You’ll implement and compare five learning rules in a tiny SNN (2 inputs → 1 output): Hebbian (plain), Oja, Sejnowski, BCM, and STDP.

You will run two experiments:

**Task A** — Non-stationary Feature Tracking: Generate spike streams where the input covariance changes halfway through training:
* Phase 1 (epochs 1…E/2): variance aligned with vector v₁ = [1, 0.2]ᵀ
* Phase 2 (epochs E/2+1…E): variance aligned with v₂ = [0.2, 1]ᵀ

Train your single-output neuron with each rule (starting from the **same** random weights). At each epoch, present new random spike trains (rate-coded). After each epoch, compute the angle between the synaptic weight vector w and the current empirical first principal component (PC₁) of the input stream.

What to look for:
* Oja: angles drop toward ~0° in Phase 1, then re-align toward v₂ in Phase 2.
* Hebb: weight norm explodes; angle is unreliable.
* Sejnowski (fixed θ): can stabilize near θ but may fail to track the principal component switch unless θ is tuned.
* BCM: sliding θ homeostatically keeps firing near a target; tracks the principal component switch but can lag the switch.
* STDP: not a rate/principal component learner; angles will be noisy/uninformative.

**Task B** — Temporal Causality (pre→post timing)
* Make x₁ spikes tend to precede x₂ by Δt in Phase 1; reverse the order in Phase 2.

Train the same neuron with STDP and compare to rate-rules just as you do for Task A. Report the sign and magnitude of w₁ vs w₂ at the end of each phase.

What to look for:
* STDP: w₁ > w₂ after Phase 1 (x₁ leads), then flips to w₂ > w₁ after Phase 2.
* Hebb/Oja/Sejnowski/BCM: largely fail to flip based on timing alone.

**Note**: Test your implementation below and explain the observed result (make sure to compare across learning rules for both tasks). **Interpret** the output of the results, make sure to **explain** what the magnitude of the weight vector and the angle between the weight vector and first principal component tell us and **what they mean**.

In [None]:
# =========================
# Helpers: angles, PCs, generators
# DO NOT CHANGE ANYTHING HERE
# =========================
def _angle_deg(u, v, eps=1e-9):
    u = u.ravel().astype(float); v = v.ravel().astype(float)

REQUIRED TASK → Continue the assignment on spiking-network learning rules above, starting right after its final line of code.

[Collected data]

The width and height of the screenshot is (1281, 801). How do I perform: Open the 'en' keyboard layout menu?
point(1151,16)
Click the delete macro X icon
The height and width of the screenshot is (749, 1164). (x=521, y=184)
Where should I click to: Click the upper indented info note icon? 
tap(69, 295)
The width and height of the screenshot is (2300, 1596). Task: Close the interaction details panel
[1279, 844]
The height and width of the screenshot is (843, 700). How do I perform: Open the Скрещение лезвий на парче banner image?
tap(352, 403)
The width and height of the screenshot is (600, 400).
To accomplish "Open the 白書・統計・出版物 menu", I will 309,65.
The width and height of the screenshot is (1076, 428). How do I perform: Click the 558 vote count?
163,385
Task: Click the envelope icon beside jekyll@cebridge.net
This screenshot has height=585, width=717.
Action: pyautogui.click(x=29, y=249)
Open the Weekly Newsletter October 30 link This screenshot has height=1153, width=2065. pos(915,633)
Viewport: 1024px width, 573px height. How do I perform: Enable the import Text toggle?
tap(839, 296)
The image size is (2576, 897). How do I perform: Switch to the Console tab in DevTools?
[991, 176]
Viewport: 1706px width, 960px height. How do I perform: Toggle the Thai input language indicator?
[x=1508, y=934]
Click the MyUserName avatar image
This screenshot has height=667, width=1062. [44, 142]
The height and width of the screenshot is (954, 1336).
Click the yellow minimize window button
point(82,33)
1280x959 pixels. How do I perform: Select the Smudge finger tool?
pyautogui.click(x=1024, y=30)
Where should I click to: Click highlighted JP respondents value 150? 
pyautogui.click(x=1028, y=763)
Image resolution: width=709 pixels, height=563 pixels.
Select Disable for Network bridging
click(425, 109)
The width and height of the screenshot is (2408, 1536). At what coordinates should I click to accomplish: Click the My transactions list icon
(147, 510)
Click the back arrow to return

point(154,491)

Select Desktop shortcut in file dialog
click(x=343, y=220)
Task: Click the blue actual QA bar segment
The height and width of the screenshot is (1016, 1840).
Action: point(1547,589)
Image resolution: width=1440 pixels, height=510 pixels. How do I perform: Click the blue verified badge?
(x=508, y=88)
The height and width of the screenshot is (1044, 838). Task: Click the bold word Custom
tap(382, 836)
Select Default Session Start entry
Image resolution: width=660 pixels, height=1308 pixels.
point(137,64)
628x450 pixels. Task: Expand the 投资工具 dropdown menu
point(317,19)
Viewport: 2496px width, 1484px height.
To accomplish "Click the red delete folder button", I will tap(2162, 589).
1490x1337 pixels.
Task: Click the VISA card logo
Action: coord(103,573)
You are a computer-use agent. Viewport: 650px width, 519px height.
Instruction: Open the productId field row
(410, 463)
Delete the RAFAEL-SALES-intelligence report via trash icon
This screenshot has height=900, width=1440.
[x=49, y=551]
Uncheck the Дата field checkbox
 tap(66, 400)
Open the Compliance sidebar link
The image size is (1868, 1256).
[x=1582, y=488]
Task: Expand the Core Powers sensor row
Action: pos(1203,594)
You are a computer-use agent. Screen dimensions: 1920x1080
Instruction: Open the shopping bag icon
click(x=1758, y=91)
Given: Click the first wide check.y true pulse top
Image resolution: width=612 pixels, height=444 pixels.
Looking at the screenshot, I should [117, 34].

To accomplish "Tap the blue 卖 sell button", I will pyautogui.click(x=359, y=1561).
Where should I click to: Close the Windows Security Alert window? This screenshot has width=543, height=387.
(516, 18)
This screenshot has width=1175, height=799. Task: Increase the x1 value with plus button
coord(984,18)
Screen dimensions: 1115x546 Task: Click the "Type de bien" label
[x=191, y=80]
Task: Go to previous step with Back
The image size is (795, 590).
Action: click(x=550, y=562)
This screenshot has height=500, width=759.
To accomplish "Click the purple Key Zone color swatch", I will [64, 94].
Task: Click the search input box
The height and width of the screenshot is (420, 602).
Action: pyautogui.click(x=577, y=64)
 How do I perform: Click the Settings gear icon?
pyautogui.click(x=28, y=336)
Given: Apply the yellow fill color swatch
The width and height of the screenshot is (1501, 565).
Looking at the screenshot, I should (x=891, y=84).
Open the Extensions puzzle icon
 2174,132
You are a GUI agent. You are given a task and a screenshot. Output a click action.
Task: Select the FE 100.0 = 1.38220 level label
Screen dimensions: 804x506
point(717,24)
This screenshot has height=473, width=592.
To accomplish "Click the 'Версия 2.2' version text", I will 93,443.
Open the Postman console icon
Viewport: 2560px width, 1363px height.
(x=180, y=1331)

TASK ANSWER →
    nu = np.linalg.norm(u) + eps; nv = np.linalg.norm(v) + eps
    cos = np.clip(np.dot(u, v) / (nu * nv), -1.0, 1.0)
    return float(np.degrees(np.arccos(cos)))

def _pc1_from_spikes(X):
    Xc = X - X.mean(axis=1, keepdims=True)
    C = Xc @ Xc.T / max(1, X.shape[1] - 1)
    vals, vecs = np.linalg.eigh(C)
    v = vecs[:, np.argmax(vals)]
    if v[0] < 0: v = -v
    return v

def gen_phase_spikes_cov(T, v_dir, lo=0.02, hi=0.25, mix=0.15, rng=None):
    if rng is None:
        rng = np.random.default_rng()
    v = np.asarray(v_dir, dtype=float)
    v = v / (np.linalg.norm(v) + 1e-9)
    u = np.array([-v[1], v[0]])
    z_major = rng.random(T) < hi
    z_minor = rng.random(T) < lo
    z_iso   = rng.random((2, T)) < mix
    x = (np.outer(v, z_major.astype(float)) +
         np.outer(u, z_minor.astype(float))) > 0.5
    X = x.astype(int) | z_iso.astype(int)
    return X

def gen_phase_spikes_temporal(T, lead=0, lag=2, base=0.05, burst=0.35, rng=None):
    if rng is None:
        rng = np.random.default_rng()
    x1 = (rng.random(T) < base).astype(int)
    x2 = (rng.random(T) < base).astype(int)
    if lead == 1:
        for t in range(T - lag):
            if x1[t] == 1 and rng.random() < burst:
                x2[t + lag] = 1
    elif lead == 2:
        for t in range(T - lag):
            if x2[t] == 1 and rng.random() < burst:
                x1[t + lag] = 1
    return np.stack([x1, x2])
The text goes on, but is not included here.